The role of phosphate in the action of vitamin D on the intestine

The response of chick intestine to vitamin D and its metabolites was studied in an organ culture preparation of chick ileum explants. Both 25-hydroxycholecalciferol (25-OHD₃) at a concentration of 20 ng/ml or greater and 1,25-dihydroxycholecalciferol [1,25-(OH)₂D₃] at a concentration of 50 pg/ml or greater stimulated the rate of accumulation of [P³²]phosphate and Ca⁴⁵ by the explants and the incorporation of [H³]thymidine into DNA. The accumulation of [P³²]phosphate by the explants was against a concentration gradient and inhibited by ouabain and dinitrophenol. Two saturable mechanisms appeared to mediate the cellular accumulation of phosphate with K(a) of 0.0047 and 0.125 mM, respectively.
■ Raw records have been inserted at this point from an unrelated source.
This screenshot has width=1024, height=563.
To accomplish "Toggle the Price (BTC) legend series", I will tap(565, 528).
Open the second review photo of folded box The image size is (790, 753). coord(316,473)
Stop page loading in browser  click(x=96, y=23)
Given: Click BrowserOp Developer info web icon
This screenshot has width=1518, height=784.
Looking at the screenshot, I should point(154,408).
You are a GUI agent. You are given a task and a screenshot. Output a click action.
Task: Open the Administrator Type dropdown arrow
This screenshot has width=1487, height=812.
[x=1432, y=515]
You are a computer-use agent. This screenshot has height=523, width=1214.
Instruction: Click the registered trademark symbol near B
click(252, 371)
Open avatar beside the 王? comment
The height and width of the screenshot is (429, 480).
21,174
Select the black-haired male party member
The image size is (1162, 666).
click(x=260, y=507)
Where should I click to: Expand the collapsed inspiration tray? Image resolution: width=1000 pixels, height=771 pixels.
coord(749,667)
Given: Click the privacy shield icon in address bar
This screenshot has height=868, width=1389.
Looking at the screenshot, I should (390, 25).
The V(max) of the lower affinity transport mechanism was accelerated by 1,25-(OH)₂D₃. Actinomycin D (5.0 μg/ml) did not block the intestinal response to 1,25-(OH)₂D₃ stimulation of both [P³²]phosphate and Ca⁴⁵ accumulation. Significant stimulation of [P³²]phosphate accumulation was observed 30 min after the addition of 1,25-(OH)₂D₃, preceding the sterol-induced increase in the rate of Ca⁴⁵ uptake by 30 min and the sterol-induced increase in [H³]thymidine incorporation into DNA by 150 min. Increasing extracellular phosphate concentration to 3.0 mM increased [H³]thymidine incorporation into DNA and the rate of Ca⁴⁵ uptake by the explants. Reducing extracellular phosphate concentration to 0.05 mM attenuated the response of the explants to 1,25-(OH)₂D₃. From these observations it is postulated that the primary action of vitamin D sterols in the intestine is to enhance the ability of the mucosal cell to accumulate phosphate. The data suggest that restoration of intracellular phosphate levels may then permit expression of the cells' response to vitamin D sterols.